Mezzo refreshes Silverjet’s content once a month. The company recently added seven new staff for content acquisition work, according to Cunnison, and is partnered with UK-headquartered specialist Inflight Productions. “They’ve got the infrastructure and the relationships, and they’re getting us into the studios,” said Cunnison. “At the same time, we’ve gone through the MPAA security hoops in tandem with e.Digital.”

Phantom’s content acquisition capabilities are currently undergoing the acid test in business class on bmi’s new Heathrow-Moscow route, operated with Airbus A320s. When it launched the service last autumn the airline set out to offer a highly competitive business-class product. As well as 41in seat pitch – compared with BA’s 34in and Aeroflot’s 38in – the mix includes Phantom’s Bluebox Lite player with 7in touchscreen, offering films, television programmes, music and games, and surround-sound headsets.

Phantom originally entered the marketplace with a lightweight, wireless in-seat architecture but has since embraced the handheld faith, unveiling Bluebox Lite at the WAEA show last September. Now the company, along with its Bluebox Avionics subsidiary, is pursuing a two-track strategy designed to give airlines a well defined upgrade path from handhelds to a semi-embedded architecture.

Bluebox Lite is based on off-the-shelf ultra-mobile PC (UMPC) technology rather than the personal media player (PMP) starting points favoured by other providers. “It’s still the only UMPC-based device on the market, and its power gives us the ability to offer PC/Playstation-type gaming,” said Phantom managing director Rick Stuart. “It allows us work with some of the world’s biggest names in PC gaming, most of whom have not been able to offer their latest products to the IFE market because of the technical limitations of other systems.”

In Hamburg Phantom showed a new device called Bluebox Ultralite.
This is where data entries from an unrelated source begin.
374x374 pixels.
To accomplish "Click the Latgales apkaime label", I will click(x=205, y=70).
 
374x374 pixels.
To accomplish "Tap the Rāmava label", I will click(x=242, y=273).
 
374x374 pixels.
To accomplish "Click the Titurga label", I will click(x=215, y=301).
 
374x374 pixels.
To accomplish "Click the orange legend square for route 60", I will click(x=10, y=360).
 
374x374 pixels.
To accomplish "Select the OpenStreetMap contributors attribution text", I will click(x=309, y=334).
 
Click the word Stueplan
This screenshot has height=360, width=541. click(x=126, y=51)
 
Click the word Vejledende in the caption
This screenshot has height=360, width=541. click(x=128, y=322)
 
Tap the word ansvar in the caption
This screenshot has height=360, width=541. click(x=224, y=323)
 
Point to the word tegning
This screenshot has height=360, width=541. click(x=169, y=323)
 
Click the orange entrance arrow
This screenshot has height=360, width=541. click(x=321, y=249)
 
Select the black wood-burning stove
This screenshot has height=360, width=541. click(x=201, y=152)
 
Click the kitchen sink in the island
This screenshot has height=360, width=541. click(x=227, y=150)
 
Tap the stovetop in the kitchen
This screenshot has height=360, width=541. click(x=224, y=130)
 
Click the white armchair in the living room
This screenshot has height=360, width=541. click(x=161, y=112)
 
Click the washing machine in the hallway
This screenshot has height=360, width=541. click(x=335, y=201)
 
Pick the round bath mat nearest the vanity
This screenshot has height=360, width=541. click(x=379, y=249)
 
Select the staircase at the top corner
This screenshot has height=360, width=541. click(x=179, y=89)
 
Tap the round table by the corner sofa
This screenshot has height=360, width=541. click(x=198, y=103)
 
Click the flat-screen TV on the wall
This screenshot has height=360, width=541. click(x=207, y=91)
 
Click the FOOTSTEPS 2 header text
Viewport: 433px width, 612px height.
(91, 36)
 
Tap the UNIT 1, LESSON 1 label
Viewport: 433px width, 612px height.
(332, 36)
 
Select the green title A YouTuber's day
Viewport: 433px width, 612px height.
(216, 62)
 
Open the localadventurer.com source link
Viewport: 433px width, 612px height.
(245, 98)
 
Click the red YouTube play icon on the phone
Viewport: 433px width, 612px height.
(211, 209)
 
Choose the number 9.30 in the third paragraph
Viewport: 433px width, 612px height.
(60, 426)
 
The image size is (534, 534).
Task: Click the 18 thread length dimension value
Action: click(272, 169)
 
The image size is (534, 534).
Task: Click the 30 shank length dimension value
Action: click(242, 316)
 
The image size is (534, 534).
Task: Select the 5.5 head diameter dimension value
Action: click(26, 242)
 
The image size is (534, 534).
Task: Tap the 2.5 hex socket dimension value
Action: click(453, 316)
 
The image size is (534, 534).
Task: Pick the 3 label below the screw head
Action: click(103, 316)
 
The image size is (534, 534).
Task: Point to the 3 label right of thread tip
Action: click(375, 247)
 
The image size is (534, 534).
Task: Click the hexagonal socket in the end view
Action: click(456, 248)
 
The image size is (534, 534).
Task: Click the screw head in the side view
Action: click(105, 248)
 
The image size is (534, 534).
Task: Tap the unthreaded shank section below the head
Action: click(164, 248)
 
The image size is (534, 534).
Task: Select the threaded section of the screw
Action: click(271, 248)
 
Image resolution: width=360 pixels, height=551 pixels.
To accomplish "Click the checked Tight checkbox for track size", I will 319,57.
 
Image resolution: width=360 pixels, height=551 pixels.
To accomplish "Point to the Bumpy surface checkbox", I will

With a 4in touchscreen, a practicable amount of memory, long-life battery and a software keyboard for passenger use, it is aimed at airlines requiring a lightweight service recovery device.

Phantom continues to develop its wireless in-seat architecture and plans soon to release details of an upgrade allowing it to deliver video meeting the 1080i high-definition specification to large bulkhead and overhead LCD screens. “We ignored this capability originally but it is now becoming an issue as CRT screens come to the end of their life,” said Stuart.

Despite the false start with wireless IFE in the 787, Boeing – and rival Airbus – remain interested in the technology. “We finally got the attention of both Airbus and Boeing, the latter being lost for words because of what we had we’d achieved with wireless,” said Stuart. “I think the key for them is the fact that we can take data and do public address with all the functionality of a wired system but without interacting with the existing multiplexer and so getting embroiled in certification issues.”